◆ TASK OBJECTIVE:
Retype every record exactly as it appears.

◆ DATA FOR PROCESSING:
◇ ◇ ◇ ◇ ◇

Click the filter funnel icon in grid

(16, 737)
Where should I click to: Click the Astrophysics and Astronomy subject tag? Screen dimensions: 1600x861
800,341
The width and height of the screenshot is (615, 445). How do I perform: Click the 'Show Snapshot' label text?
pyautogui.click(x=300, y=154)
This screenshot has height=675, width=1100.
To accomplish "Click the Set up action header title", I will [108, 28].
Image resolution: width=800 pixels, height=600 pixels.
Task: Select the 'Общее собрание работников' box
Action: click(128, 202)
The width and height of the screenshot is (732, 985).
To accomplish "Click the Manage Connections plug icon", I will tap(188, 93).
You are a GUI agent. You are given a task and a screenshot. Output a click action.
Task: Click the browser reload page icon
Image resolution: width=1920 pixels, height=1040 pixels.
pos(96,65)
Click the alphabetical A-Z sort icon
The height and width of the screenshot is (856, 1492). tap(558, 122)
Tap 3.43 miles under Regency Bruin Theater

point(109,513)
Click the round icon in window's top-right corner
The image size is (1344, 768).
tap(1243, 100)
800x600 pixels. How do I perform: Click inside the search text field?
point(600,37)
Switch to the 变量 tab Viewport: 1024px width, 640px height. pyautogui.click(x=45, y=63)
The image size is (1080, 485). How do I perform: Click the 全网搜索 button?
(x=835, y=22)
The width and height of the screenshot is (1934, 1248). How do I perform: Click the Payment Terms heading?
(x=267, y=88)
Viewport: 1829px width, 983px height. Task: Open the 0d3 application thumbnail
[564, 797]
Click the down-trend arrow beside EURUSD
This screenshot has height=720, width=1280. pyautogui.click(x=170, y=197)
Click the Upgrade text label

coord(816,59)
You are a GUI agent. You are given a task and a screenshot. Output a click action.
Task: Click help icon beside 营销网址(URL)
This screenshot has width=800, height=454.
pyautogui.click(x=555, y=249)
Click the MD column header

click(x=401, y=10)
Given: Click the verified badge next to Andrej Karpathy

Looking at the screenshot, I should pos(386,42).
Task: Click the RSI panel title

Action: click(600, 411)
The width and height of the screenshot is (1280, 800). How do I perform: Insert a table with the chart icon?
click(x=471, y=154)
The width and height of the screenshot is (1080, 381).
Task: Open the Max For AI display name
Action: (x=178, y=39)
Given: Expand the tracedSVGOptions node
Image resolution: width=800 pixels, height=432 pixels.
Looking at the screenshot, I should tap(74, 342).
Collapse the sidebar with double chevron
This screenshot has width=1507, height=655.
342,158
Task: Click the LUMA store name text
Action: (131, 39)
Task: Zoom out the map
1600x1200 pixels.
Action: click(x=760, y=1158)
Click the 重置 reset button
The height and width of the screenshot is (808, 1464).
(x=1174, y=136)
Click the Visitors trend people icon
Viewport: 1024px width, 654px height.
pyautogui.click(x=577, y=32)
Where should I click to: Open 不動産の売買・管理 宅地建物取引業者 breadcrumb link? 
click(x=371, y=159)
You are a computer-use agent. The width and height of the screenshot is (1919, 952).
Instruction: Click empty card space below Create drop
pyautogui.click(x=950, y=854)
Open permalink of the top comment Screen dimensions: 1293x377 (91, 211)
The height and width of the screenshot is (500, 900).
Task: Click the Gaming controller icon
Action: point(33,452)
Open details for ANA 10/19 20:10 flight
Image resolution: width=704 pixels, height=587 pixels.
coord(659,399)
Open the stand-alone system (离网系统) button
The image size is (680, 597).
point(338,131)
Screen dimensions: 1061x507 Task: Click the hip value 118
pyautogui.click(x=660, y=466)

◇ ◇ ◇ ◇ ◇

◆ SOLVED EXERCISE:
Click the filter funnel icon in grid

(16, 737)
Where should I click to: Click the Astrophysics and Astronomy subject tag? Screen dimensions: 1600x861
800,341
The width and height of the screenshot is (615, 445). How do I perform: Click the 'Show Snapshot' label text?
pyautogui.click(x=300, y=154)
This screenshot has height=675, width=1100.
To accomplish "Click the Set up action header title", I will [108, 28].
Image resolution: width=800 pixels, height=600 pixels.
Task: Select the 'Общее собрание работников' box
Action: click(128, 202)
The width and height of the screenshot is (732, 985).
To accomplish "Click the Manage Connections plug icon", I will tap(188, 93).
You are a GUI agent. You are given a task and a screenshot. Output a click action.
Task: Click the browser reload page icon
Image resolution: width=1920 pixels, height=1040 pixels.
pos(96,65)
Click the alphabetical A-Z sort icon
The height and width of the screenshot is (856, 1492). tap(558, 122)
Tap 3.43 miles under Regency Bruin Theater

point(109,513)
Click the round icon in window's top-right corner
The image size is (1344, 768).
tap(1243, 100)
800x600 pixels. How do I perform: Click inside the search text field?
point(600,37)
Switch to the 变量 tab Viewport: 1024px width, 640px height. pyautogui.click(x=45, y=63)
The image size is (1080, 485). How do I perform: Click the 全网搜索 button?
(x=835, y=22)
The width and height of the screenshot is (1934, 1248). How do I perform: Click the Payment Terms heading?
(x=267, y=88)
Viewport: 1829px width, 983px height. Task: Open the 0d3 application thumbnail
[564, 797]
Click the down-trend arrow beside EURUSD
This screenshot has height=720, width=1280. pyautogui.click(x=170, y=197)
Click the Upgrade text label

coord(816,59)
You are a GUI agent. You are given a task and a screenshot. Output a click action.
Task: Click help icon beside 营销网址(URL)
This screenshot has width=800, height=454.
pyautogui.click(x=555, y=249)
Click the MD column header

click(x=401, y=10)
Given: Click the verified badge next to Andrej Karpathy

Looking at the screenshot, I should pos(386,42).
Task: Click the RSI panel title

Action: click(600, 411)
The width and height of the screenshot is (1280, 800). How do I perform: Insert a table with the chart icon?
click(x=471, y=154)
The width and height of the screenshot is (1080, 381).
Task: Open the Max For AI display name
Action: (x=178, y=39)
Given: Expand the tracedSVGOptions node
Image resolution: width=800 pixels, height=432 pixels.
Looking at the screenshot, I should tap(74, 342).
Collapse the sidebar with double chevron
This screenshot has width=1507, height=655.
342,158
Task: Click the LUMA store name text
Action: (131, 39)
Task: Zoom out the map
1600x1200 pixels.
Action: click(x=760, y=1158)
Click the 重置 reset button
The height and width of the screenshot is (808, 1464).
(x=1174, y=136)
Click the Visitors trend people icon
Viewport: 1024px width, 654px height.
pyautogui.click(x=577, y=32)
Where should I click to: Open 不動産の売買・管理 宅地建物取引業者 breadcrumb link? 
click(x=371, y=159)
You are a computer-use agent. The width and height of the screenshot is (1919, 952).
Instruction: Click empty card space below Create drop
pyautogui.click(x=950, y=854)
Open permalink of the top comment Screen dimensions: 1293x377 (91, 211)
The height and width of the screenshot is (500, 900).
Task: Click the Gaming controller icon
Action: point(33,452)
Open details for ANA 10/19 20:10 flight
Image resolution: width=704 pixels, height=587 pixels.
coord(659,399)
Open the stand-alone system (离网系统) button
The image size is (680, 597).
point(338,131)
Screen dimensions: 1061x507 Task: Click the hip value 118
pyautogui.click(x=660, y=466)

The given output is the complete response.